## [Lista de exercícios]
1. Responda, com base no texto sobre São Francisco de Assis:
(a) Em que lugar Francisco e o irmão oraram antes da visão?
(b) Segundo a voz, a quem pertencera o trono mais elevado?
(c) Como Francisco se descreve ao responder ao irmão?
2. Por favor, escreva a continuação do texto sobre São Francisco de Assis a partir do ponto em que ele termina.

Vida de São Francisco de Assis

CAPITULO 6

6. Preferindo a pobreza para si e para os seus irmãos acima de qualquer honra deste mundo, Deus que ama os humildes julgou-o digno de maior honra.
Esse facto foi revelado a um dos irmãos, homem virtuoso e santo, numa visão que teve do céu.
Estava viajando com Francisco, quando entraram numa igreja abandonada, onde oraram com todo fervor. Este irmão teve então uma visão em que via uma multidão de tronos no céu, um dos quais era radiante de glória e adornado de pedras preciosas e era o mais elevado de todos. Estava maravilhado com tanto esplendor e perguntava-se a quem ele caberia. Ouviu então uma voz que lhe dizia: “Esse trono pertenceu a um dos anjos caídos. Agora está reservado ao humilde Francisco”.
Ao voltar a si do êxtase, o irmão seguiu o santo que estava saindo da igreja. Retomaram o caminho e continuaram conversando sobre Deus. O irmão recordou-se então da visão e discretamente perguntou a Francisco o que achava de si mesmo.
Respondeu o humilde servo de Cristo: “Reconheço que sou o maior pecador do mundo”.
Replicou-lhe o irmão que ele não podia fazer semelhante afirmação em consciência tranquila, nem mesmo pensar assim.
Francisco continuou: “Se Cristo houvesse tratado ao maior celerado dos homens com a mesma misericórdia e bondade com que me tem tratado, tenho certeza que ele seria muito mais reconhecido a Deus do que eu”.

## [Linhas de dados]
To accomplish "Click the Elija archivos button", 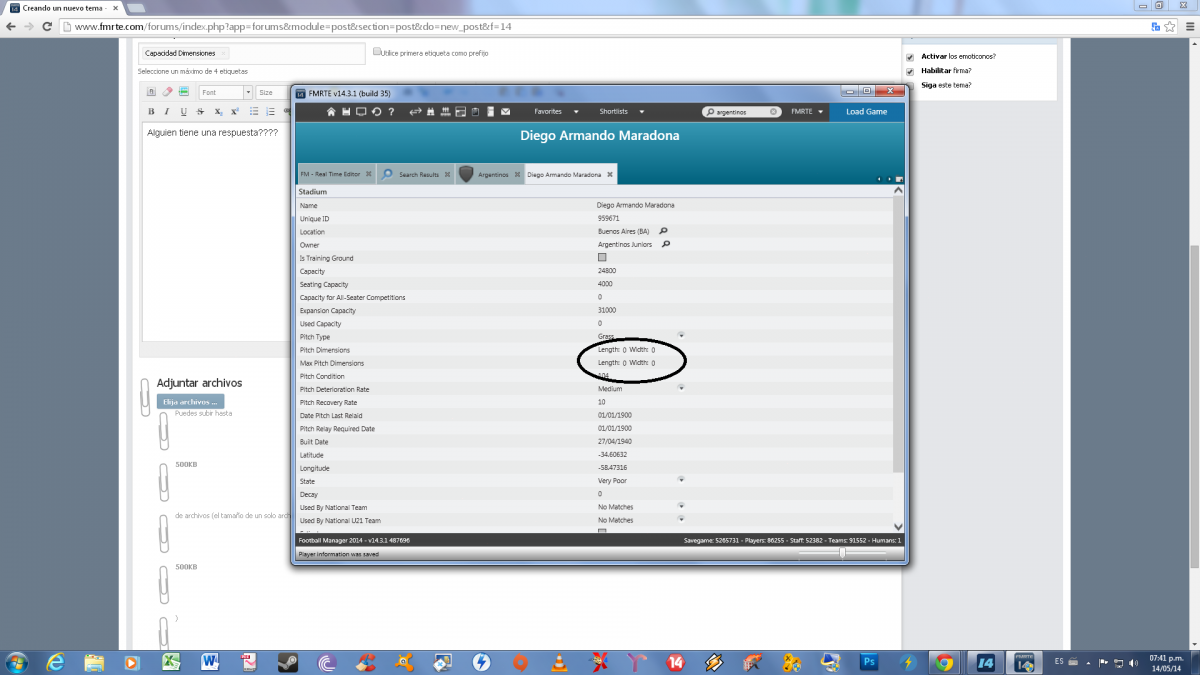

## [Respostas por tarefa]
1.
(a) Numa igreja abandonada.
(b) A um dos anjos caídos.
(c) Como o maior pecador do mundo.

2.
Ao ouvir palavras de tanta humildade, o irmão teve a confirmação de que a sua visão era verdadeira, sabendo perfeitamente que, segundo o santo Evangelho, o verdadeiro humilde será exaltado ao trono de glória de que o soberbo é excluído.

7. Em outra ocasião, enquanto orava numa igreja deserta da província de Massa, próxima a Monte Casale, soube por inspiração divina que naquela igreja jaziam relíquias de santos.
Penalizado por vê-las assim tanto tempo abandonadas sem a veneração que lhes era devida, ordenou aos irmãos que as levassem ao convento. Depois, chamado a outros compromissos, deixou os irmãos, que esqueceram a ordem do Pai e perderam o mérito da obediência.
Um dia, porém, desejando celebrar os sagrados mistérios, descobriram, para grande surpresa de todos, sob as toalhas do altar, ossos belíssimos e de suave perfume.
Eram as relíquias transportadas para lá não pelas mãos dos homens, mas pelo poder de Deus. Voltando pouco depois, o homem de Deus perguntou-lhes se haviam executado as suas ordens a respeito das relíquias. Os irmãos humildemente acusaram-se de haverem descuidado obedecer e obtiveram o perdão depois de se penitenciarem. E disse-lhes o santo: “Bendito seja o Senhor meu Deus que se dignou ele mesmo fazer o que vós deveríeis ter feito!” Considerai a solicitude da divina Providência pela poeira que somos todos nós e reconhecer a excelência da virtude do humilde Francisco na presença de Deus, pois, não tendo os homens cumprido as ordens do santo, quis o próprio Deus condescender benignamente aos seus desejos.

8. Certo dia Francisco chegou a Ímola e dirigiu-se ao bispo local para lhe pedir humildemente autorização de convocar o povo e pregar. Ao ouvir o bispo semelhante pedido, respondeu-lhe com certa dureza: “Meu irmão, eu mesmo prego a meu povo e isto basta!”
Francisco inclinou a cabeça com toda humildade e saiu. No entanto, não havia passado ainda uma hora, e lá estava ele de novo. O bispo ficou quase irritado e perguntou-lhe o que vinha fazer de novo.
Então Francisco replicou respeitosamente e sem o mínimo sinal de arrogância: “Senhor, quando um pai expulsa o filho por uma porta, este deve encontrar uma outra para entrar”.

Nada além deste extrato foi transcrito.